De toutes façons, le traitement doit être poursuivi, après transfert, en milieu hospitalier, car il est souvent difficile.

C. Quelques cas particuliers:

  • Rhumatisme articulaire aigu : il faut associer au traitement des injections intramusculaires de Pénicilline-retard (Benzathine-Pénicilline ou Extencilline: 1,2 million d'unités par mois).

  • Hypertension artérielle: il faut traiter l'hypertension qui a de toutes façons tendance à diminuer lorsqu'il y a insuffisance cardiaque.
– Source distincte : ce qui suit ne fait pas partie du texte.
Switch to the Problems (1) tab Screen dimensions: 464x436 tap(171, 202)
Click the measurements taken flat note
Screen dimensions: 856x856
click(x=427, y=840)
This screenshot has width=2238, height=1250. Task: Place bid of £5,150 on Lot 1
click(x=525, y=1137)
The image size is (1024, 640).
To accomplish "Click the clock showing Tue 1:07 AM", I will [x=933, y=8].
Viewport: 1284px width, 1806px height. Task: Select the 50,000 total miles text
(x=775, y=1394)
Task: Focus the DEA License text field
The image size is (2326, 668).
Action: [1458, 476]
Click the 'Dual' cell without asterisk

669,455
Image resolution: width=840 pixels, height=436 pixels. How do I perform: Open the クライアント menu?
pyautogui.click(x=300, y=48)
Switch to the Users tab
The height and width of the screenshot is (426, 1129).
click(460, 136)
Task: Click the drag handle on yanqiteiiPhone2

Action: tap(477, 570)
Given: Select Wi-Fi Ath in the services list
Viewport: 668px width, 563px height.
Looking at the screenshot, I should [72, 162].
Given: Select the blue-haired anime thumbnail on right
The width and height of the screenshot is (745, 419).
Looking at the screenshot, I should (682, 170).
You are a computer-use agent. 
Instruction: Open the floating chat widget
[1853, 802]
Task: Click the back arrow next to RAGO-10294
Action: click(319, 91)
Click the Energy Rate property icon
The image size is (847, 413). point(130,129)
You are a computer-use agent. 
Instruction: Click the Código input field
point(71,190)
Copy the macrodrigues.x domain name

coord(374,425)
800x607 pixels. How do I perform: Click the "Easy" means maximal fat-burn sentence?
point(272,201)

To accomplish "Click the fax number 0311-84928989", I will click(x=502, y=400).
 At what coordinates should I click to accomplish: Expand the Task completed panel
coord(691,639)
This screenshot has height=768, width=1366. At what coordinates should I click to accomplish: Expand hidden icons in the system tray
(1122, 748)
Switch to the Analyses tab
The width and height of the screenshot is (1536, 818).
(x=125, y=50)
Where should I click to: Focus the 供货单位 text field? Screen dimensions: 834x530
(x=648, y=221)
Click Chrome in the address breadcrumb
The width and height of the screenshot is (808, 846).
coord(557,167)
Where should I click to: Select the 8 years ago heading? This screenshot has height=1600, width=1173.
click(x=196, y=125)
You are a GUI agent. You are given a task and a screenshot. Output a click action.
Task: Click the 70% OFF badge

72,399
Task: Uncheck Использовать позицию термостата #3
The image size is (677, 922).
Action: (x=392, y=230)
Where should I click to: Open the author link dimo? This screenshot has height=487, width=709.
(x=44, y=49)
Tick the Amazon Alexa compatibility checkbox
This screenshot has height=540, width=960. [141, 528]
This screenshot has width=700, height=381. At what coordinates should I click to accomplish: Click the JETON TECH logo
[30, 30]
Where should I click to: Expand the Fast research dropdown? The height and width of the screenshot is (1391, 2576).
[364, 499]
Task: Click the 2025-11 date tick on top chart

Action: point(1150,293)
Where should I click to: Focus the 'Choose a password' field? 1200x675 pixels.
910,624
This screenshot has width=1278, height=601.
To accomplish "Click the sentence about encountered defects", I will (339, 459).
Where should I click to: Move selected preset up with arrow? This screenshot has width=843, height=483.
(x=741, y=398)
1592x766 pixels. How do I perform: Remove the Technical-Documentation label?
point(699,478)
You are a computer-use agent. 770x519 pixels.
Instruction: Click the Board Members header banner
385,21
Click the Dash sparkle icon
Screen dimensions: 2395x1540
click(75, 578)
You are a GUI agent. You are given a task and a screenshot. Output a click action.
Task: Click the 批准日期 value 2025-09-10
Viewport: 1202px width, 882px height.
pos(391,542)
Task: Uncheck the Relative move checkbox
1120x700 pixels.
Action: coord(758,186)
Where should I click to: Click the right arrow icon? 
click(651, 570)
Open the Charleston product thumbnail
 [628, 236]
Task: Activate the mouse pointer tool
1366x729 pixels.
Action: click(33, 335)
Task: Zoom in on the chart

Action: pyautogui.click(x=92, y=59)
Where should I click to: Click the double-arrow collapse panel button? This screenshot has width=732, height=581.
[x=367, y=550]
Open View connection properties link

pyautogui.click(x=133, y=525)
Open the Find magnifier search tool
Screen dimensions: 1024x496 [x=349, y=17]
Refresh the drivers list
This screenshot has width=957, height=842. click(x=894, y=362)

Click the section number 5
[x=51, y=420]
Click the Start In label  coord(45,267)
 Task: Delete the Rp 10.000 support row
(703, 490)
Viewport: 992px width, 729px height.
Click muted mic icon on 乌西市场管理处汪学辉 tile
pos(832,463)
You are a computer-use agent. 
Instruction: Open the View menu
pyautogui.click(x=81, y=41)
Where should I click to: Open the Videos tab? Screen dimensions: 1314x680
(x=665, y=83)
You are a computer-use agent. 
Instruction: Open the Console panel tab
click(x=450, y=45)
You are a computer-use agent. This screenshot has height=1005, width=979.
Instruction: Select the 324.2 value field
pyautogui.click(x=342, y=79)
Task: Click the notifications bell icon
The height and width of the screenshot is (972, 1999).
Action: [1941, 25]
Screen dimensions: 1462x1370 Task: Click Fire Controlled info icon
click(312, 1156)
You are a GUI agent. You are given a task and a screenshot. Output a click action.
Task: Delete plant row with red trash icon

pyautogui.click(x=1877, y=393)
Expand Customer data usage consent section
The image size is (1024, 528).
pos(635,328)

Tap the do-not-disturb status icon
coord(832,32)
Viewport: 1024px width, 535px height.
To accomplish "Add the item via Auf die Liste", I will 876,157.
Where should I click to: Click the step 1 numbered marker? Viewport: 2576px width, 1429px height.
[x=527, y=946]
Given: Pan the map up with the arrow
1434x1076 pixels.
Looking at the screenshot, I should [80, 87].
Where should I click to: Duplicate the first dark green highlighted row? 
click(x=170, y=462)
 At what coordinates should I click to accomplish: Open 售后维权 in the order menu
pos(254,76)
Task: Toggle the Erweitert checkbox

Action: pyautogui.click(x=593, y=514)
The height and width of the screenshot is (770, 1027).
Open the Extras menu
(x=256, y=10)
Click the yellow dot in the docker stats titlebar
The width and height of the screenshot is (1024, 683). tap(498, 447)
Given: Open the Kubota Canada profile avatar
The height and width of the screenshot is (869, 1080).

  • Myocardie anémique : il faut corriger l'anémie en apportant du sang et du fer, et traiter la cause de l'anémie.

  • La chirurgie cardiaque est pratiquée dans peu de centres africains; pour un rétrécissement mitral, une opération à coeur fermé, relativement peu risquée, suffit souvent; pour les autres maladies des valves cardiaques, il faut une chirurgie à coeur ouvert qui est difficile et nécessite un équipement coûteux.

La prévention

La survenue des maladies cardiaques n'est pas toujours inéluctable: certaines d'entre-elles peuvent être prévenues:

  • Le rhumatisme articulaire aigu peut être évité, au moins en partie par le traitement des angines par la Pénicilline ; une injection de 1,2 million d'unités d'Extencilline suffit pour guérir une angine et prévenir la maladie cardiaque. Si celle-ci existe déjà, on peut encore en prévenir l'aggravation en donnant une injection mensuelle d'Extencilline (même dose).

  • L'hypertension artérielle aussi doit être dépistée et traitée avant queue ne donne une insuffisance cardiaque. La prise de la tension fait partie du travail de l'infirmier; une tension supérieure ou égale à 16 nécessite un traitement adapté et une surveillance.

En conclusion

L'insuffisance cardiaque doit être diagnostiquée par l'infirmier dès les premiers symptômes: l'essoufflement à l'effort, puis permanent, est le meilleur signe précoce. Il faut alors traiter par le régime sans sel et le repos, auquel on ajoute souvent de la Digitaline et des diurétiques. Dans les formes graves, il y a un risque vital et il faut commencer un traitement d'urgence, avant d'envoyer à l'hôpital.

La sévérité des maladies cardiaques doit inciter à intégrer, dans les programmes de soins de santé primaires, la prévention du rhumatisme articulaire aigu et de l'hypertension artérielle.